[[ Given records open ]]

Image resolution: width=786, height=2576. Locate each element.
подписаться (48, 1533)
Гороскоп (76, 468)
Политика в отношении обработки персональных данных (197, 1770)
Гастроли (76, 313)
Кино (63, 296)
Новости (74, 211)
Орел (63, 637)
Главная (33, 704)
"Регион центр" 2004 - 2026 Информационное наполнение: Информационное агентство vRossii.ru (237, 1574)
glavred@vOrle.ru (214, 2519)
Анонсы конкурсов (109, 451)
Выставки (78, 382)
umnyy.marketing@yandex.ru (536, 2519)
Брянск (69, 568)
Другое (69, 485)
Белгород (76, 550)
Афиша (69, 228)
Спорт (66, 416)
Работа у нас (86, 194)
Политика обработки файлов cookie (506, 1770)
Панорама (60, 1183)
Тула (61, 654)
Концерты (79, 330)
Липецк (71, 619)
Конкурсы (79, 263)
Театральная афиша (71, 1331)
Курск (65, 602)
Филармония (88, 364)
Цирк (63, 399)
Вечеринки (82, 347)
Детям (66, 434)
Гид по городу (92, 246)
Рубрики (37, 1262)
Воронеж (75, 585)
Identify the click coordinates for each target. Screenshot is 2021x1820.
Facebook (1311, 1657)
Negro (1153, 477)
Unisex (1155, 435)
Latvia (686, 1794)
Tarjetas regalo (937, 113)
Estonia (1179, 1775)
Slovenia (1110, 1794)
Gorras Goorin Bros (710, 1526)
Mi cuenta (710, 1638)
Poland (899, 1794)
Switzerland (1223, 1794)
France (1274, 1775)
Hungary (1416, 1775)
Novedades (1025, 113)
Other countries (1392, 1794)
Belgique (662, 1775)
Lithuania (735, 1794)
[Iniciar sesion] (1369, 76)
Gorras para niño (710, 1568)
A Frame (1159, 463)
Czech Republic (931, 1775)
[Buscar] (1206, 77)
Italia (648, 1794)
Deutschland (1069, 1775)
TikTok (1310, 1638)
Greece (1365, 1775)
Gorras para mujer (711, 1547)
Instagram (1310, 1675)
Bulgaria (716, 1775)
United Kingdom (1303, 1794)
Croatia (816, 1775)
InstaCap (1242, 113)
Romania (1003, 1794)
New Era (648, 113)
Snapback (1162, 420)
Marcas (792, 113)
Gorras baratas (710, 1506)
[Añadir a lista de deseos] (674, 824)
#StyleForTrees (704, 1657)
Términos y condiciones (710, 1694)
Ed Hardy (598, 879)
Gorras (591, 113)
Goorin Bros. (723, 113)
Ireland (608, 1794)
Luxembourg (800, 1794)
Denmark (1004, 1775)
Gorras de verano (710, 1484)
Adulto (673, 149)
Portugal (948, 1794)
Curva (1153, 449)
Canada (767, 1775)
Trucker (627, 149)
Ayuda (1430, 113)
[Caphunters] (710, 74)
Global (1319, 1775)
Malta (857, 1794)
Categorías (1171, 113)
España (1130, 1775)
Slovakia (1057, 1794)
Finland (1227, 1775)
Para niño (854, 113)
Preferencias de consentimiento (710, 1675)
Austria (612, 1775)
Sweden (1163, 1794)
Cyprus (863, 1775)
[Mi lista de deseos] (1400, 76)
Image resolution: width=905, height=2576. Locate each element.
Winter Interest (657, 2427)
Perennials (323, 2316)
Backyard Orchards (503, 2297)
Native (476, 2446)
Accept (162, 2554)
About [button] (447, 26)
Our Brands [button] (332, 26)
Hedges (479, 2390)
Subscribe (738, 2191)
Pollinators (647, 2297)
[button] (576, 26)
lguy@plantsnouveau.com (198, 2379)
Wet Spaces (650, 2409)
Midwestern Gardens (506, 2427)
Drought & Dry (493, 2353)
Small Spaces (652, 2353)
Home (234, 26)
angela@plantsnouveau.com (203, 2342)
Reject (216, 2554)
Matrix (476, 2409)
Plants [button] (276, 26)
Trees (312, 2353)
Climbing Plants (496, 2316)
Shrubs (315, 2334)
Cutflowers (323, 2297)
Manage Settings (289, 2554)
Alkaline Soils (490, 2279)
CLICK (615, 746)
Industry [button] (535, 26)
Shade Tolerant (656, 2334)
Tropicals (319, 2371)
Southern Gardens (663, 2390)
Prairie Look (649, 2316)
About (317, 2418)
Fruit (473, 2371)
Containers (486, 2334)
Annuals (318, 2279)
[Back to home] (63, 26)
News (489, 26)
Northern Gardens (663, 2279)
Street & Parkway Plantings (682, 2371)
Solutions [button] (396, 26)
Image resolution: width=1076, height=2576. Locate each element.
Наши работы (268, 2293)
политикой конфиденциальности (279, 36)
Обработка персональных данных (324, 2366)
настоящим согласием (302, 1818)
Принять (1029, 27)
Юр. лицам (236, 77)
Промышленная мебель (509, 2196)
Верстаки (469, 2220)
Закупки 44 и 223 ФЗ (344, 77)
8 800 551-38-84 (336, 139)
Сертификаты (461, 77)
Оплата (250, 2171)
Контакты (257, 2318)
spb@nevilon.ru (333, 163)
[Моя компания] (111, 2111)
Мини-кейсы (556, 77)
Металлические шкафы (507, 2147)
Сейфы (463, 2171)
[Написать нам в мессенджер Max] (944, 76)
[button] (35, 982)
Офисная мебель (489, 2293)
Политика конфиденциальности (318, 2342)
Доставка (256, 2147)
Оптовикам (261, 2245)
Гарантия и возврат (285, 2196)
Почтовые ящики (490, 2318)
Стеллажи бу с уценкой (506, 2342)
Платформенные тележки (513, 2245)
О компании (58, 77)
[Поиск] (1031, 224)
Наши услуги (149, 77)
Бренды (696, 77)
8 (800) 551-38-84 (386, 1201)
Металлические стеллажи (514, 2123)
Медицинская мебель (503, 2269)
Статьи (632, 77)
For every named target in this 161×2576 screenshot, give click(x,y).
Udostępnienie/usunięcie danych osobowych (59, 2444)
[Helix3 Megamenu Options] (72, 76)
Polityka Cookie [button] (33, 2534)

[[ Given records closed ]]

→ About this exercise
Repeat the material above in full. Match it exactly.

→ Task answer
Image resolution: width=786, height=2576. Locate each element.
подписаться (48, 1533)
Гороскоп (76, 468)
Политика в отношении обработки персональных данных (197, 1770)
Гастроли (76, 313)
Кино (63, 296)
Новости (74, 211)
Орел (63, 637)
Главная (33, 704)
"Регион центр" 2004 - 2026 Информационное наполнение: Информационное агентство vRossii.ru (237, 1574)
glavred@vOrle.ru (214, 2519)
Анонсы конкурсов (109, 451)
Выставки (78, 382)
umnyy.marketing@yandex.ru (536, 2519)
Брянск (69, 568)
Другое (69, 485)
Белгород (76, 550)
Афиша (69, 228)
Спорт (66, 416)
Работа у нас (86, 194)
Политика обработки файлов cookie (506, 1770)
Панорама (60, 1183)
Тула (61, 654)
Концерты (79, 330)
Липецк (71, 619)
Конкурсы (79, 263)
Театральная афиша (71, 1331)
Курск (65, 602)
Филармония (88, 364)
Цирк (63, 399)
Вечеринки (82, 347)
Детям (66, 434)
Гид по городу (92, 246)
Рубрики (37, 1262)
Воронеж (75, 585)
Identify the click coordinates for each target. Screenshot is 2021x1820.
Facebook (1311, 1657)
Negro (1153, 477)
Unisex (1155, 435)
Latvia (686, 1794)
Tarjetas regalo (937, 113)
Estonia (1179, 1775)
Slovenia (1110, 1794)
Gorras Goorin Bros (710, 1526)
Mi cuenta (710, 1638)
Poland (899, 1794)
Switzerland (1223, 1794)
France (1274, 1775)
Hungary (1416, 1775)
Novedades (1025, 113)
Other countries (1392, 1794)
Belgique (662, 1775)
Lithuania (735, 1794)
[Iniciar sesion] (1369, 76)
Gorras para niño (710, 1568)
A Frame (1159, 463)
Czech Republic (931, 1775)
[Buscar] (1206, 77)
Italia (648, 1794)
Deutschland (1069, 1775)
TikTok (1310, 1638)
Greece (1365, 1775)
Gorras para mujer (711, 1547)
Instagram (1310, 1675)
Bulgaria (716, 1775)
United Kingdom (1303, 1794)
Croatia (816, 1775)
InstaCap (1242, 113)
Romania (1003, 1794)
New Era (648, 113)
Snapback (1162, 420)
Marcas (792, 113)
Gorras baratas (710, 1506)
[Añadir a lista de deseos] (674, 824)
#StyleForTrees (704, 1657)
Términos y condiciones (710, 1694)
Ed Hardy (598, 879)
Gorras (591, 113)
Goorin Bros. (723, 113)
Ireland (608, 1794)
Luxembourg (800, 1794)
Denmark (1004, 1775)
Gorras de verano (710, 1484)
Adulto (673, 149)
Portugal (948, 1794)
Curva (1153, 449)
Canada (767, 1775)
Trucker (627, 149)
Ayuda (1430, 113)
[Caphunters] (710, 74)
Global (1319, 1775)
Malta (857, 1794)
Categorías (1171, 113)
España (1130, 1775)
Slovakia (1057, 1794)
Finland (1227, 1775)
Para niño (854, 113)
Preferencias de consentimiento (710, 1675)
Austria (612, 1775)
Sweden (1163, 1794)
Cyprus (863, 1775)
[Mi lista de deseos] (1400, 76)
Image resolution: width=905, height=2576. Locate each element.
Winter Interest (657, 2427)
Perennials (323, 2316)
Backyard Orchards (503, 2297)
Native (476, 2446)
Accept (162, 2554)
About [button] (447, 26)
Our Brands [button] (332, 26)
Hedges (479, 2390)
Subscribe (738, 2191)
Pollinators (647, 2297)
[button] (576, 26)
lguy@plantsnouveau.com (198, 2379)
Wet Spaces (650, 2409)
Midwestern Gardens (506, 2427)
Drought & Dry (493, 2353)
Small Spaces (652, 2353)
Home (234, 26)
angela@plantsnouveau.com (203, 2342)
Reject (216, 2554)
Matrix (476, 2409)
Plants [button] (276, 26)
Trees (312, 2353)
Climbing Plants (496, 2316)
Shrubs (315, 2334)
Cutflowers (323, 2297)
Manage Settings (289, 2554)
Alkaline Soils (490, 2279)
CLICK (615, 746)
Industry [button] (535, 26)
Shade Tolerant (656, 2334)
Tropicals (319, 2371)
Southern Gardens (663, 2390)
Prairie Look (649, 2316)
About (317, 2418)
Fruit (473, 2371)
Containers (486, 2334)
Annuals (318, 2279)
[Back to home] (63, 26)
News (489, 26)
Northern Gardens (663, 2279)
Street & Parkway Plantings (682, 2371)
Solutions [button] (396, 26)
Image resolution: width=1076, height=2576. Locate each element.
Наши работы (268, 2293)
политикой конфиденциальности (279, 36)
Обработка персональных данных (324, 2366)
настоящим согласием (302, 1818)
Принять (1029, 27)
Юр. лицам (236, 77)
Промышленная мебель (509, 2196)
Верстаки (469, 2220)
Закупки 44 и 223 ФЗ (344, 77)
8 800 551-38-84 (336, 139)
Сертификаты (461, 77)
Оплата (250, 2171)
Контакты (257, 2318)
spb@nevilon.ru (333, 163)
[Моя компания] (111, 2111)
Мини-кейсы (556, 77)
Металлические шкафы (507, 2147)
Сейфы (463, 2171)
[Написать нам в мессенджер Max] (944, 76)
[button] (35, 982)
Офисная мебель (489, 2293)
Политика конфиденциальности (318, 2342)
Доставка (256, 2147)
Оптовикам (261, 2245)
Гарантия и возврат (285, 2196)
Почтовые ящики (490, 2318)
Стеллажи бу с уценкой (506, 2342)
Платформенные тележки (513, 2245)
О компании (58, 77)
[Поиск] (1031, 224)
Наши услуги (149, 77)
Бренды (696, 77)
8 (800) 551-38-84 (386, 1201)
Металлические стеллажи (514, 2123)
Медицинская мебель (503, 2269)
Статьи (632, 77)
For every named target in this 161×2576 screenshot, give click(x,y).
Udostępnienie/usunięcie danych osobowych (59, 2444)
[Helix3 Megamenu Options] (72, 76)
Polityka Cookie [button] (33, 2534)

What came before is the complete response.